- _Your goal_
Below are the records; copy each line in them that holds the word "screenshot".
##### Entries supplied
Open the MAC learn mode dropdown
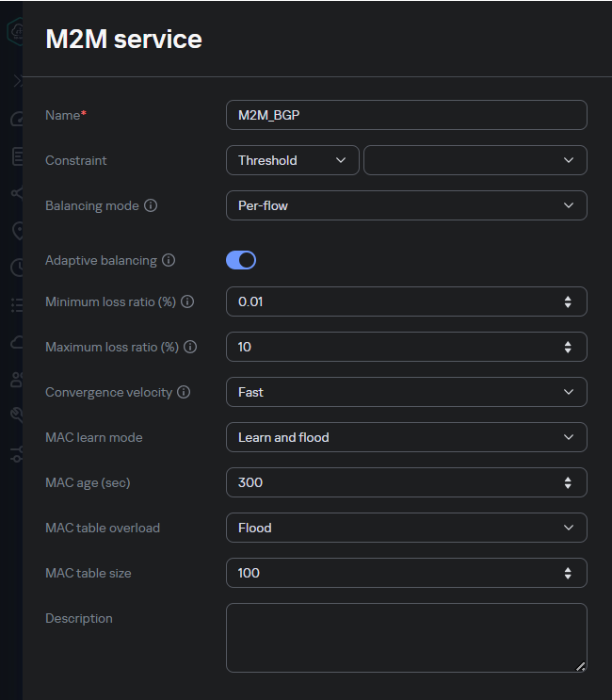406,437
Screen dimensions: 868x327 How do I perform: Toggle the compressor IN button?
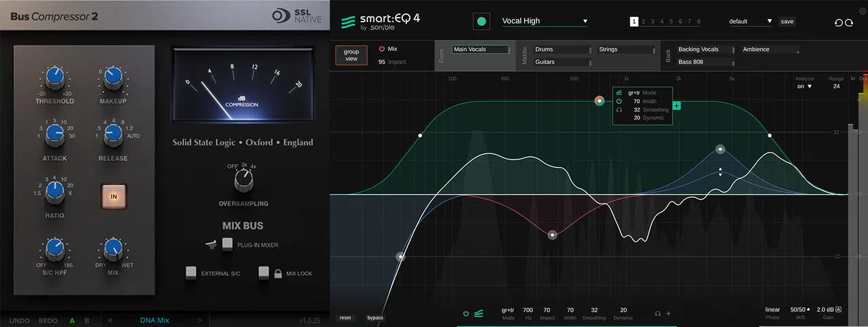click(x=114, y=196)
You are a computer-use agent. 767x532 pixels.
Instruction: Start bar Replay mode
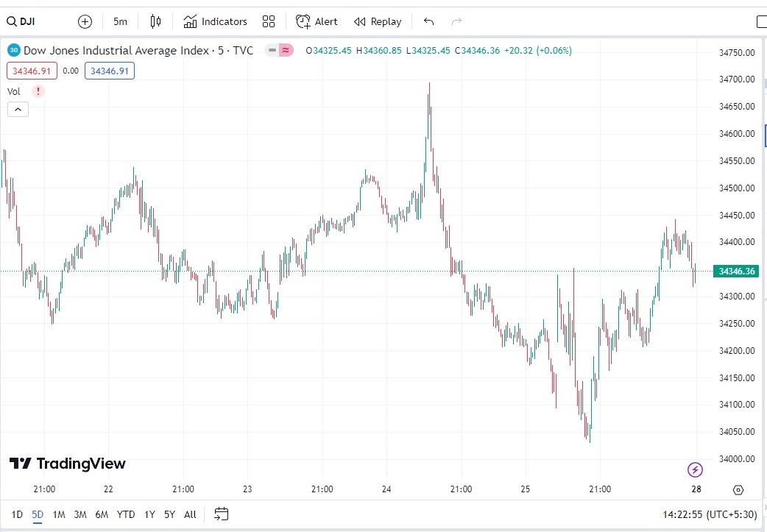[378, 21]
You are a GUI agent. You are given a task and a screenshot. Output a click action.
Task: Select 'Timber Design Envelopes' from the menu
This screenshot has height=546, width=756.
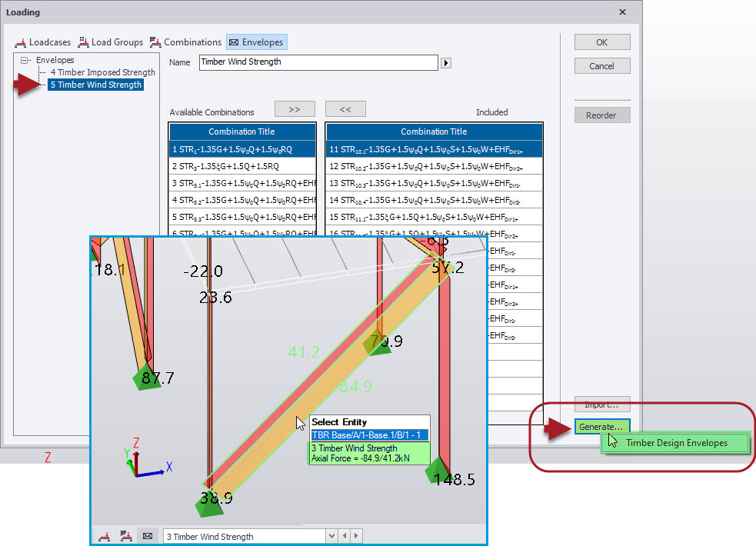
##########
##### Entries supplied
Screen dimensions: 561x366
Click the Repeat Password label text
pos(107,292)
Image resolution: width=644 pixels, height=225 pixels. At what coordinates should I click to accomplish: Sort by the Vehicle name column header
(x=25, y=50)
##########
- _Answer area_
You are a GUI agent. You are given a task and a screenshot. Output a click action.
This screenshot has height=546, width=756.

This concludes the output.